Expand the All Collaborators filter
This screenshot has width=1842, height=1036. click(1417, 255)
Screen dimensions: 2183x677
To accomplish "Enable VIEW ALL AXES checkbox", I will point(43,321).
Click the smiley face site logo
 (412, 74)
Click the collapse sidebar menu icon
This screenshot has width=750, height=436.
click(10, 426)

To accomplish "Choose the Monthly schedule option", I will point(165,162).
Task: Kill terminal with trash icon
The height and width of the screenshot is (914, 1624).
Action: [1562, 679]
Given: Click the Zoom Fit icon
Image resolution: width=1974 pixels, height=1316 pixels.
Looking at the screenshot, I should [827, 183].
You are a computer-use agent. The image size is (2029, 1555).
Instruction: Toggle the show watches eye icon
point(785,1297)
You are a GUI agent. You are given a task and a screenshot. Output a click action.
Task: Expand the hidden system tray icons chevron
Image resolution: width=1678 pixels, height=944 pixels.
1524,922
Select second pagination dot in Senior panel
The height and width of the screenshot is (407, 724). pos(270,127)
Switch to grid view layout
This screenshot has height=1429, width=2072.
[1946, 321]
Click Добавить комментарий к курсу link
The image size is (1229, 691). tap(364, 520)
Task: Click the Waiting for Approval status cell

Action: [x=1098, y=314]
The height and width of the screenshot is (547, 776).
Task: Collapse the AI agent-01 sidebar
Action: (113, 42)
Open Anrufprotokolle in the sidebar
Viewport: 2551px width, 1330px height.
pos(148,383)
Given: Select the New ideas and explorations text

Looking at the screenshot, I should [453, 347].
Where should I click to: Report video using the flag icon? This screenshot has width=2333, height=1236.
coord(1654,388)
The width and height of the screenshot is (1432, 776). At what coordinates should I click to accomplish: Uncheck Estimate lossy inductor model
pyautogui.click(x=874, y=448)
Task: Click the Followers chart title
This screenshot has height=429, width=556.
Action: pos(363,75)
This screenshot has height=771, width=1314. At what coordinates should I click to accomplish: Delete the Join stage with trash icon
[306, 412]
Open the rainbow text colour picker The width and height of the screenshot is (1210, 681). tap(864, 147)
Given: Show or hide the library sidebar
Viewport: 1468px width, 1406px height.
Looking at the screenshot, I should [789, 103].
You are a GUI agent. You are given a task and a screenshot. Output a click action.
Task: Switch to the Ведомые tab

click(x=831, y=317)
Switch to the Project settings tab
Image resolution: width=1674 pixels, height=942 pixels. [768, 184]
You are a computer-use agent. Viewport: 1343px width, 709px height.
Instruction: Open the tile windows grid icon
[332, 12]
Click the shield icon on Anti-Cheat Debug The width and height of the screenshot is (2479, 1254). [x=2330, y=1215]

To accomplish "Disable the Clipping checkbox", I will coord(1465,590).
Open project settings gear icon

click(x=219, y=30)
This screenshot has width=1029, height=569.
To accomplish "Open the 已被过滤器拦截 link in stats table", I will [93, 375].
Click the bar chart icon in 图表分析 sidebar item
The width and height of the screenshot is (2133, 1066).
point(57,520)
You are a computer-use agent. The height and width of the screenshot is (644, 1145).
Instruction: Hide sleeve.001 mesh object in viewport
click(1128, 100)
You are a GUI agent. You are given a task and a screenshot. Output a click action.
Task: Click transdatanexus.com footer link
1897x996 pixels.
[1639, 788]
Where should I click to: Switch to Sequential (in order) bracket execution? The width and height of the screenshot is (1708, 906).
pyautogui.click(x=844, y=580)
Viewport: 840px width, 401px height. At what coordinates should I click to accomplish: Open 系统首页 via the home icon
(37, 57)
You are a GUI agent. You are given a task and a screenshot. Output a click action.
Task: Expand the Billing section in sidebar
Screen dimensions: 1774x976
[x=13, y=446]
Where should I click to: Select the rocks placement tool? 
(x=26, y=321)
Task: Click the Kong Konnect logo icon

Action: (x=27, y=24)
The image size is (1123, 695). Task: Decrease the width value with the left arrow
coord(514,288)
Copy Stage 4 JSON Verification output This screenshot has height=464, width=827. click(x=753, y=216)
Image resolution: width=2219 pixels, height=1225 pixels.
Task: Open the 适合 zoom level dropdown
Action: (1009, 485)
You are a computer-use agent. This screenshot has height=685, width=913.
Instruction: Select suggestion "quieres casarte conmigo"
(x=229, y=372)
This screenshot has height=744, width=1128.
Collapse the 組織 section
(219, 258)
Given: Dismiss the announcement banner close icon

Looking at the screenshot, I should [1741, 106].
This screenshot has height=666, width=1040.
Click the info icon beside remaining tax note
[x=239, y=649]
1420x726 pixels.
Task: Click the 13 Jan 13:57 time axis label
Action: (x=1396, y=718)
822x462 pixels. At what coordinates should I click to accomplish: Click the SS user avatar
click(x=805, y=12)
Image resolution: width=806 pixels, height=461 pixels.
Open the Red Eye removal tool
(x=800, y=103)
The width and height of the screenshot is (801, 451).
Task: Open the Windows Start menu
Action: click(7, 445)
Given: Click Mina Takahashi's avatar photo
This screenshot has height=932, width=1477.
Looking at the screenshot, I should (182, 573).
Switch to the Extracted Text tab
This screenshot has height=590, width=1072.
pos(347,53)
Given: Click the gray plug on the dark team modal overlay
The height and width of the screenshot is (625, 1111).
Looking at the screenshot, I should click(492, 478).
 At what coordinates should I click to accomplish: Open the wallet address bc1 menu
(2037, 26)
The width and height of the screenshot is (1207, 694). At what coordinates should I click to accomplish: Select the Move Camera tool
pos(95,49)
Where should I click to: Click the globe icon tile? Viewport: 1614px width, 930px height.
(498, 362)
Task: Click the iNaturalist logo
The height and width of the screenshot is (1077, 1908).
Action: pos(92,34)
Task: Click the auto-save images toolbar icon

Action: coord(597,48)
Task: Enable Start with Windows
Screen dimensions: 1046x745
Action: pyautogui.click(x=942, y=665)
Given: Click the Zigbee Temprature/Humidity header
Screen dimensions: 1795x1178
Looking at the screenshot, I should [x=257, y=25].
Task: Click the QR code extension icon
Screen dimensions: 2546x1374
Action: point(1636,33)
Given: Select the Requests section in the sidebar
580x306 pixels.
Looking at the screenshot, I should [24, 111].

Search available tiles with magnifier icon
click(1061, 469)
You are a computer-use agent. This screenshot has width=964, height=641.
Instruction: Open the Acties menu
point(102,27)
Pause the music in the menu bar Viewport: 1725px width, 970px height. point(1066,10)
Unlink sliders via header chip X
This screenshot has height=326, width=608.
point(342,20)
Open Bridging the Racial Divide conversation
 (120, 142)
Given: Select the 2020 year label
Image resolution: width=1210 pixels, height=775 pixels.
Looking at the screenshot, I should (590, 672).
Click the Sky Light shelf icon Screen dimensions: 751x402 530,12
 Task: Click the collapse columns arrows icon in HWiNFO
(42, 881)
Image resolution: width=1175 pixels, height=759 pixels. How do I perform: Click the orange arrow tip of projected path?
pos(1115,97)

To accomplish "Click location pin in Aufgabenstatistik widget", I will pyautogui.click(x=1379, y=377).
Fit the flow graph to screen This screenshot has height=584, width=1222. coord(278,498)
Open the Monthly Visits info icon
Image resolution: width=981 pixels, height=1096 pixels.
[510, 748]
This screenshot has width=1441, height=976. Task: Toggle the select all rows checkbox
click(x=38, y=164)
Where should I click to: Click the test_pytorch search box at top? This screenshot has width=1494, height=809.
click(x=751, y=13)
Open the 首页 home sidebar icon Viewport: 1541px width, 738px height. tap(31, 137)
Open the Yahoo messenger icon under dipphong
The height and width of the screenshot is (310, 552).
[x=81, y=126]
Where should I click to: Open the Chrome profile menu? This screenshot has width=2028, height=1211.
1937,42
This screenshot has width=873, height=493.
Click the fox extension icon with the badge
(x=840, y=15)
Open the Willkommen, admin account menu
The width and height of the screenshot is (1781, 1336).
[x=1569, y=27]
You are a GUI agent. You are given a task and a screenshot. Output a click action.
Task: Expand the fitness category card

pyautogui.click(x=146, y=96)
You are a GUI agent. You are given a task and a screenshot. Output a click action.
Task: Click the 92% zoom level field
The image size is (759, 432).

§ Task requirements: Repeat, exactly, every line from the one containing "Task: Click the collapse" through the final line of the listing above, adding nothing.

§ Task solution:
 Task: Click the collapse columns arrows icon in HWiNFO
(42, 881)
Image resolution: width=1175 pixels, height=759 pixels. How do I perform: Click the orange arrow tip of projected path?
pos(1115,97)

To accomplish "Click location pin in Aufgabenstatistik widget", I will pyautogui.click(x=1379, y=377).
Fit the flow graph to screen This screenshot has height=584, width=1222. coord(278,498)
Open the Monthly Visits info icon
Image resolution: width=981 pixels, height=1096 pixels.
[510, 748]
This screenshot has width=1441, height=976. Task: Toggle the select all rows checkbox
click(x=38, y=164)
Where should I click to: Click the test_pytorch search box at top? This screenshot has width=1494, height=809.
click(x=751, y=13)
Open the 首页 home sidebar icon Viewport: 1541px width, 738px height. tap(31, 137)
Open the Yahoo messenger icon under dipphong
The height and width of the screenshot is (310, 552).
[x=81, y=126]
Where should I click to: Open the Chrome profile menu? This screenshot has width=2028, height=1211.
1937,42
This screenshot has width=873, height=493.
Click the fox extension icon with the badge
(x=840, y=15)
Open the Willkommen, admin account menu
The width and height of the screenshot is (1781, 1336).
[x=1569, y=27]
You are a GUI agent. You are given a task and a screenshot. Output a click action.
Task: Expand the fitness category card

pyautogui.click(x=146, y=96)
You are a GUI agent. You are given a task and a screenshot. Output a click action.
Task: Click the 92% zoom level field
The image size is (759, 432).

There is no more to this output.